Once you contribute to a school shooting and then heartlessly try to cover it up, you’ve passed the point of no return. As a parent, this is a horror that crosses my mind every time I drop my kids off at school, set foot inside the building, or hear about the latest “security lockdown drill” that is now tragically commonplace at schools around the country. So, yes, watching that scene made me physically ill, more than any other in Sons history. (Those children’s screams continue to haunt me, weeks later.) If you’re going to travel down such a ghastly path, you’d better have a magnificent storyline to justify it. And so far, Sons doesn’t.

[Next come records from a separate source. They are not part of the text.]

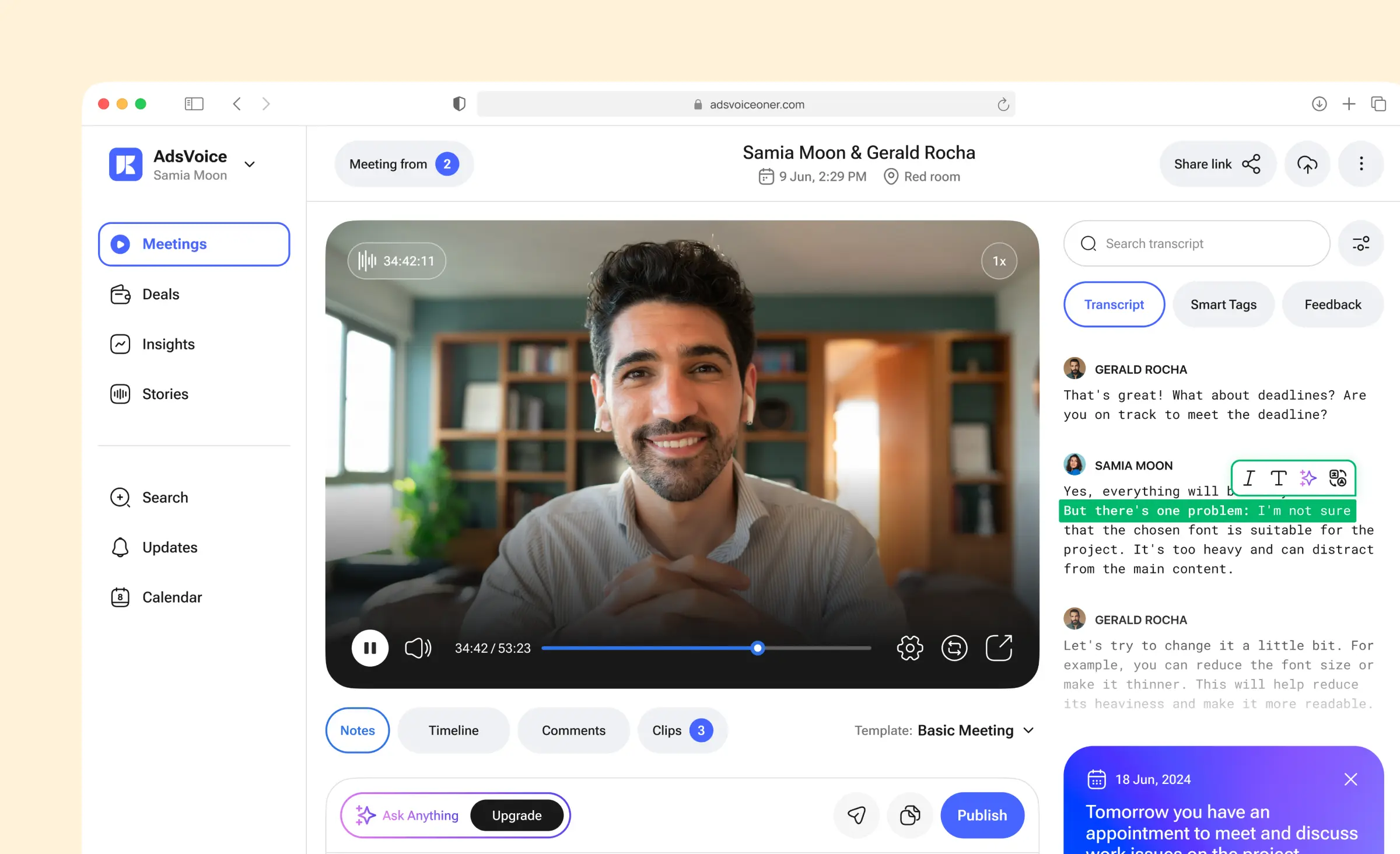Italicize the highlighted transcript text
1400x854 pixels.
click(1249, 478)
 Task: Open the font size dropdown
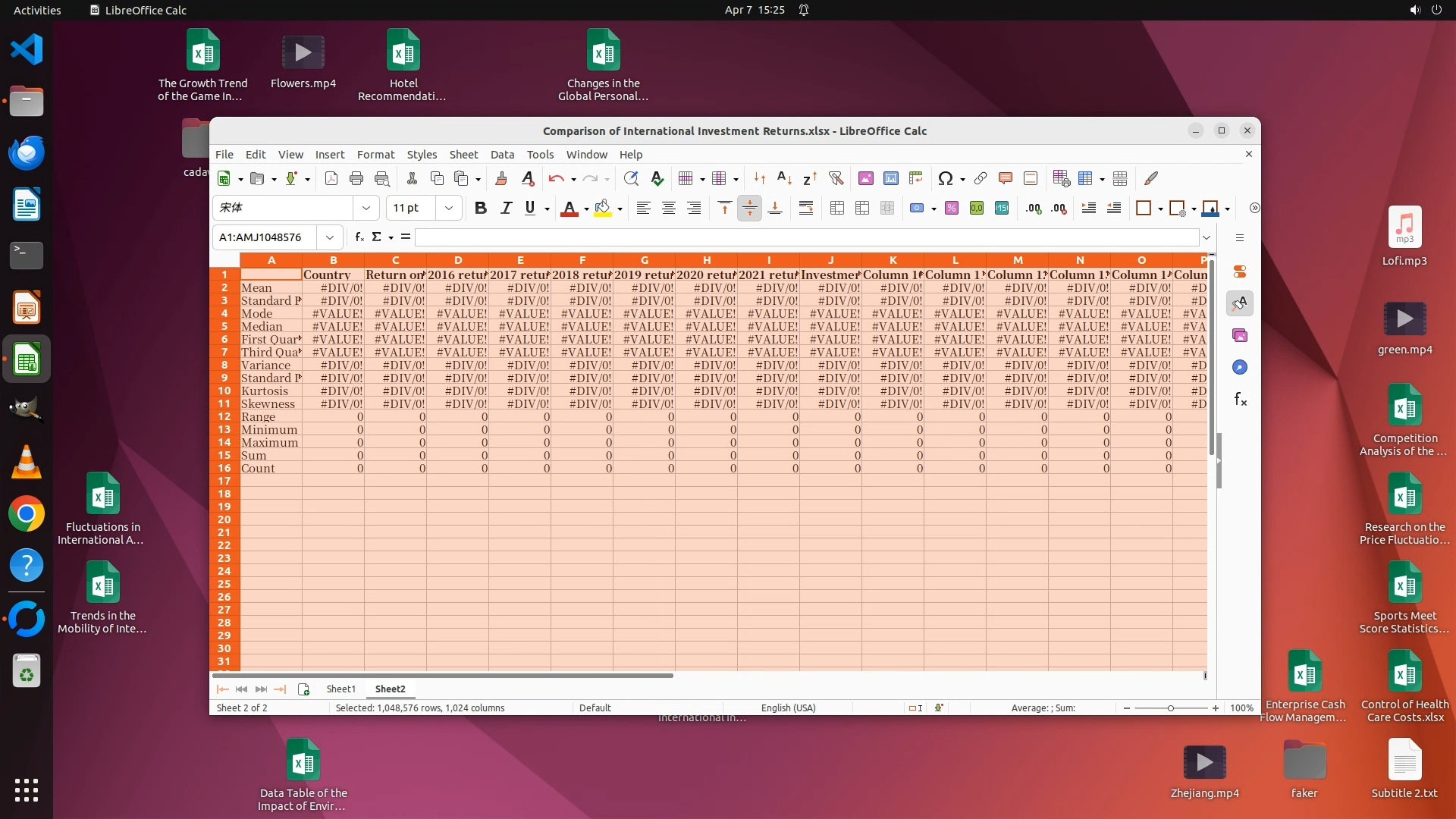pyautogui.click(x=449, y=209)
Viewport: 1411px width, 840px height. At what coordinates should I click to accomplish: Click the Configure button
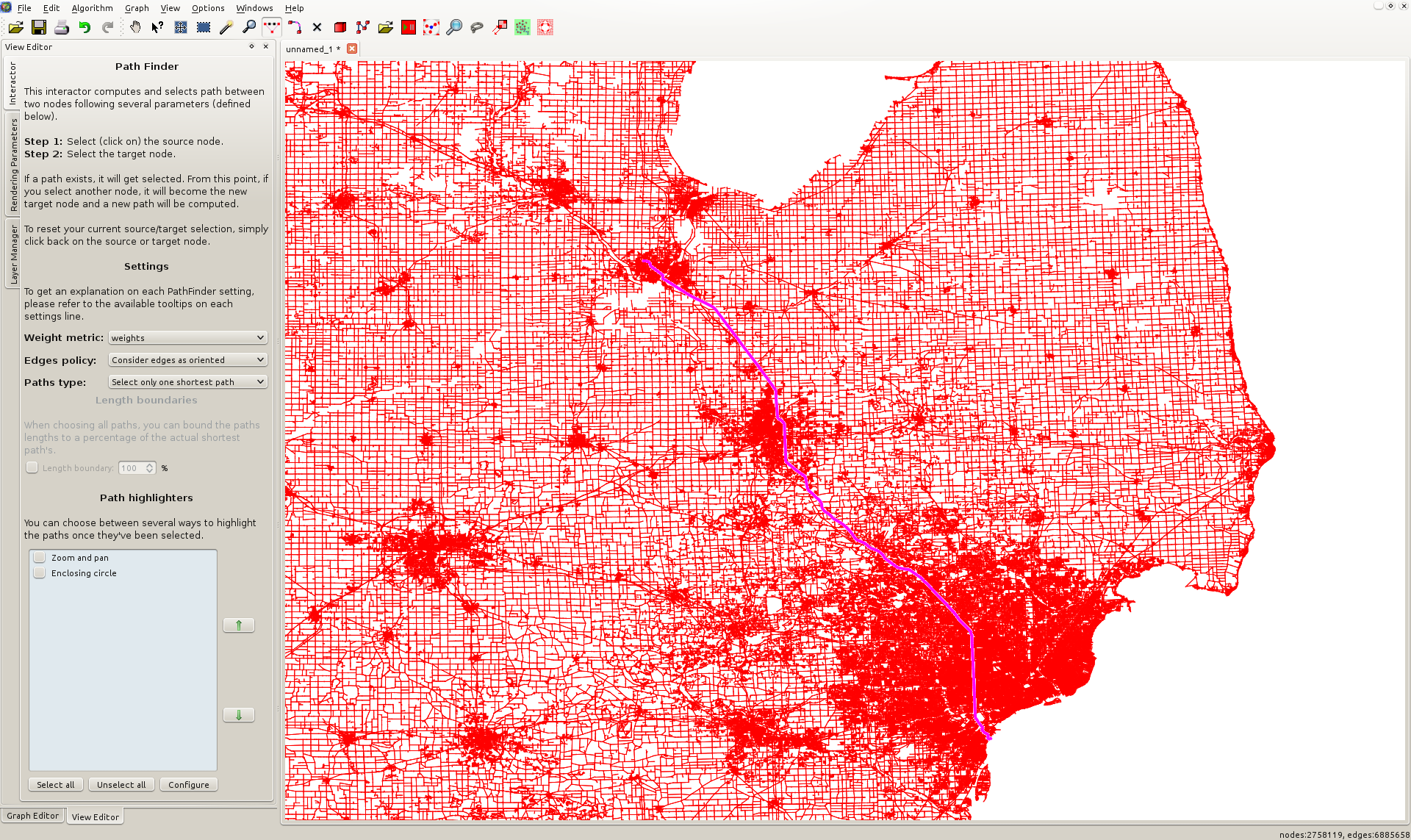tap(189, 785)

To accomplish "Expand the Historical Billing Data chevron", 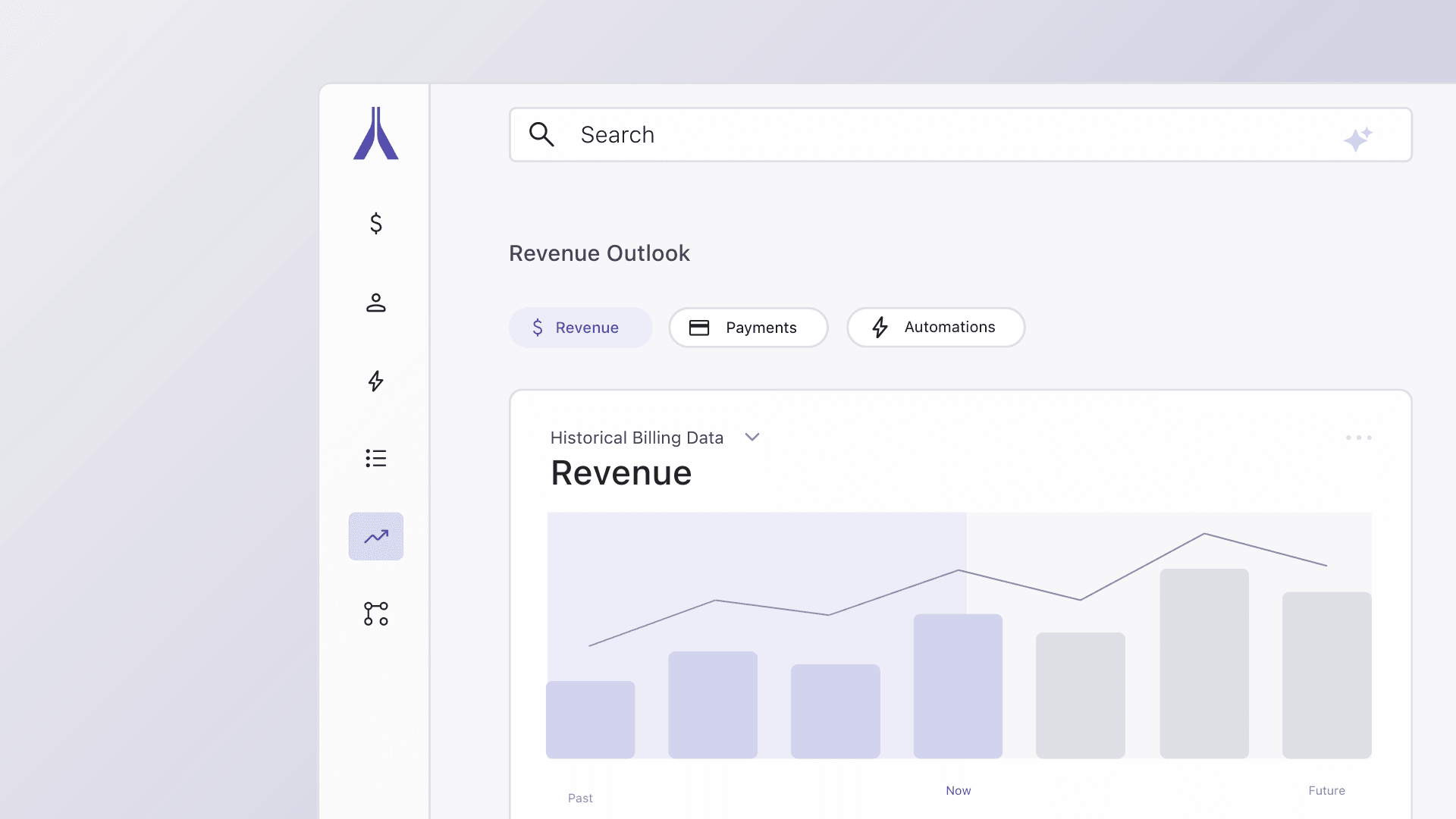I will tap(752, 438).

That wasn’t always the case. Back in Season 2 (the show’s finest, in which it seemed ready to claim its place in the pantheon of TV dramas), Sutter took a hideous act—Gemma’s brutal rape by a group of white supremacists—and movingly mined it for emotional and dramatic depths (in this case both Katey Sagal’s devastating reaction and our agonizing wait for the retribution whenever SAMCRO inevitably discovered what had occurred), propelling the series to new heights. He also did this much less successfully in the Season 3, by far its weakest, where the kidnapping of Jax’s son played out over an entire season.

But increasingly since then, Sutter seems content on shocking for shock’s sake: Opie’s sacrificial death in jail. Tig watching his daughter, bound and gagged but still conscious, burnt to a crisp in front of him. Otto (played by Sutter himself) gleefully biting off his own tongue in jail. These game-changing moments should resonate for months if not years, but instead their impact largely fades after a few episodes.

These days, the show more frequently goes the route of Chekov’s Bathtub of Urine in the season premiere. When that disgusting prop popped up in the background as SAMCRO met the “torture porn” producer Iranian brothers, we knew it was only a matter of time before someone would end up dunked in it (or drowned, as it turned out). It’s what Sons does, for better or worse.

And if it’s no longer possible to redeem SAMCRO, who is left to root for on this show? Not the imprisoned Clay (Ron Perlman), whose miles-long list of reprehensible transgressions include violently beating wife Gemma (Katey Segal) and killing SAMCRO co-founder Piney (acts which, realistically in the world of Sons and SAMCRO, should have cost him his life back in Season 4). Not Lee Toric (Donal Logue), a retired marshal who was introduced last season and is now doubling-down (if not tripling-down) on his efforts to bring down Jax and SAMCRO, whom Sutter unfairly stacks the deck against in an upcoming episode where he progresses from the premiere’s Apocalypse Now–like drug-fueled hotel room freakout into something much more sinister and off the reservation. And sadly, not Opie, the longtime soul of SAMCRO who was killed in prison last year after sacrificing himself for Jax. That leaves Bobby (Mark Boone Junior), who became disillusioned with the club last season and spends the early episodes making plans to “patch out” and start a new chapter. Which, given Sons’ history, probably means he’s the next one to be killed.

I’m not suggesting that Sons should have a “very special episode” about school shootings. That’s not what the show is, nor should it be. But if Sutter really wanted to delve into this issue, why not do so in a large arc about how this tragedy would wreck a victim’s family from the inside? Or have Jax realize that his own children could have been put in danger and make that his final rationalization for taking SAMCRO out of the gun-running business? Instead, it’s mostly business as usual.

I hope that future episodes prove me wrong and that Sutter can somehow salvage SAMCRO, and the series, in the face of these events. Until that happens, I’m going to look back on the premiere as the moment that Sons finally went too far, and I largely stopped caring about its characters. Bobby, you have the right idea.